There are some things you learn best in calm, and some in storm.

Yesterday was the first day of our parenting classes . One of the things that came out of Jasmynes testing at the end of last year was that Jasmyne was extremely bright but also rather stressed. This seemed to be the reason she was lashing out and being difficult at school and at home. What was decided was that we needed some family intervention. As a team we were not working together any more. We  decided that we could take one of two routes. We  could ride out the storm and see how things go or we could grab the bull by the horns and see if there was anything that we could learn about parenting that we did not know.

After yesterdays session I walked away feeling rather positive. I do know what needs to be done, in my heart I always have. The difference is that now I know how I am going to do it. It comes down to one of my biggest fears, Being good enough. I seem to have this fear that I will never be a good enough mother or partner or friend. When things go wrong I blame myself.

Re-learning this is not about blaming or pointing fingers. Its about growing and teaching my children to grow. My dream for them is that one day they have the confidence they need to make choices that impact their lives.

We looked at a few topics but it was mainly based on

1. Dealing with feelings and how to express them and how to acknowledge them.
2. How to manage wining and feelings of frustration when children cannot get what they would like.
3. The importance of spending one on one time with each of the children in the evenings and at least 3-4 hours a day on a weekend as a family.
4. Change and how negative and positive change is stressful.

As I mentioned these are things I already know.  So why am  doing this then? I wondered about it myself last night and this is what I came up with.
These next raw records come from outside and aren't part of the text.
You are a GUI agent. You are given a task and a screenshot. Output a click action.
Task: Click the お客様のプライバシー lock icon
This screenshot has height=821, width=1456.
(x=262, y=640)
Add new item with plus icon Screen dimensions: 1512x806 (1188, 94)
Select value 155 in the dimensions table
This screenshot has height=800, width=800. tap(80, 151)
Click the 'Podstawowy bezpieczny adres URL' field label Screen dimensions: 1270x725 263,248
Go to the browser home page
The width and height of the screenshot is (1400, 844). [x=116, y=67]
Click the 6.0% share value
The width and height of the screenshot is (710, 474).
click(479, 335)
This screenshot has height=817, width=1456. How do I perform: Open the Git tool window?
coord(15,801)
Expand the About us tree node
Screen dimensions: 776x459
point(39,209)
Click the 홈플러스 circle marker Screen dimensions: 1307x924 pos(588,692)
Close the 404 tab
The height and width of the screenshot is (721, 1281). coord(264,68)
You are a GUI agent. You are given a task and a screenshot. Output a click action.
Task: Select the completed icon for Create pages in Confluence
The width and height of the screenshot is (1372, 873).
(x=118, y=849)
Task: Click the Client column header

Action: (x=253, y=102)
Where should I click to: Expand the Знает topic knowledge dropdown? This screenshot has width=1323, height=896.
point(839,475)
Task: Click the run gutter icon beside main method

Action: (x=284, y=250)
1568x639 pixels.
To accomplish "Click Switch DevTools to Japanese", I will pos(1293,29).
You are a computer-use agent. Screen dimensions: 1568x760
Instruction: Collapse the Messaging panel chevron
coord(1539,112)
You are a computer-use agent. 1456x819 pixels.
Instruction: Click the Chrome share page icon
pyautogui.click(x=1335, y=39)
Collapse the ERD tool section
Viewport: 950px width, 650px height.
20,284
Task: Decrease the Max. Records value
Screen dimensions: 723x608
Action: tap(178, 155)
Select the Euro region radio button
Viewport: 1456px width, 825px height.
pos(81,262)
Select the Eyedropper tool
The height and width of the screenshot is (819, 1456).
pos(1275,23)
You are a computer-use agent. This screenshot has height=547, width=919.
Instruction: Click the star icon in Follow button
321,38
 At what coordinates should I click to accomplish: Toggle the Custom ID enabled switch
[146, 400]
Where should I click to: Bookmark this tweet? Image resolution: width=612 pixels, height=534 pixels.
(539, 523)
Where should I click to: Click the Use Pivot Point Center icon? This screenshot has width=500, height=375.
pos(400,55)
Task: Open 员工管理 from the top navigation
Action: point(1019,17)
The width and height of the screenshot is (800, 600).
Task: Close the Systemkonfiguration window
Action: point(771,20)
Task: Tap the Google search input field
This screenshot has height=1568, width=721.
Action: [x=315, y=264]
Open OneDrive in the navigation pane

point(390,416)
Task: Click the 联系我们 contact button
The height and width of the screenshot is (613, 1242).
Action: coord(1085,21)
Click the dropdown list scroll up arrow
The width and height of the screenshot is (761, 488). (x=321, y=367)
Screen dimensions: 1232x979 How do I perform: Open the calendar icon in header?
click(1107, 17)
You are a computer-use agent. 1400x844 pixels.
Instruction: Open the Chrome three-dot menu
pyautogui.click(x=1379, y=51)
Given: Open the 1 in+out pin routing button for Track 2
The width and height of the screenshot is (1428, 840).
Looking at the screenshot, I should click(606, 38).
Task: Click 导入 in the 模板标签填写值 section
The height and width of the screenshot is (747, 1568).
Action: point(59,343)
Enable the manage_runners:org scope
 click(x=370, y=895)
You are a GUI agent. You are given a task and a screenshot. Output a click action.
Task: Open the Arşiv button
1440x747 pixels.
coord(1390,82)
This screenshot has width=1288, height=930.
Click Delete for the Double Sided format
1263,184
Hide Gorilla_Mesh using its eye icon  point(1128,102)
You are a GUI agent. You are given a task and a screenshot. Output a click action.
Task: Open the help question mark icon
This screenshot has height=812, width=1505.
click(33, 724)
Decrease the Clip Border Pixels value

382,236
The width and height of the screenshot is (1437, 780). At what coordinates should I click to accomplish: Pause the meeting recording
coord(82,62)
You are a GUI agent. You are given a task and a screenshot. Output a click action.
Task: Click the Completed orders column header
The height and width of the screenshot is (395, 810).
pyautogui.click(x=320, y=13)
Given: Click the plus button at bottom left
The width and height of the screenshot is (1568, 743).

I can afford to send my kids to a beautiful school where I am sure they will both receive a wonderful educations. I can bring them home and teach them to bake, draw, sew and send them to private music and swimming  lessons. Is that really enough to help them become all that they can?

The question nagging me in the back of my mind is what do you do with all these skills of you do not have a good sense of self esteem and a confidence in the choices you make. If you do not have dreams and have an idea how to follow them, where will life take you? If there is a chance that these meetings can help me tackle topics such as  learning to communicate, how to discuss  topics like sex, loosing friends, drugs and so forth why not do it? If there was a way to teach my girls about values and to standing up for what they believe in why not at least try it.

That is where we are at the moment. I would like to think that all the learning wont change our family it would just make us a stronger team.


One Response to “There are some things you learn best in calm, and some in storm.”

  1. well done on taking parenting classes. I hope this helps you a lot. I gues my philosophy is give them love and attention and teach them independence and confidence in themselves and their abilities early on. And don’t analysis everything too much. HAVE FUN!!!!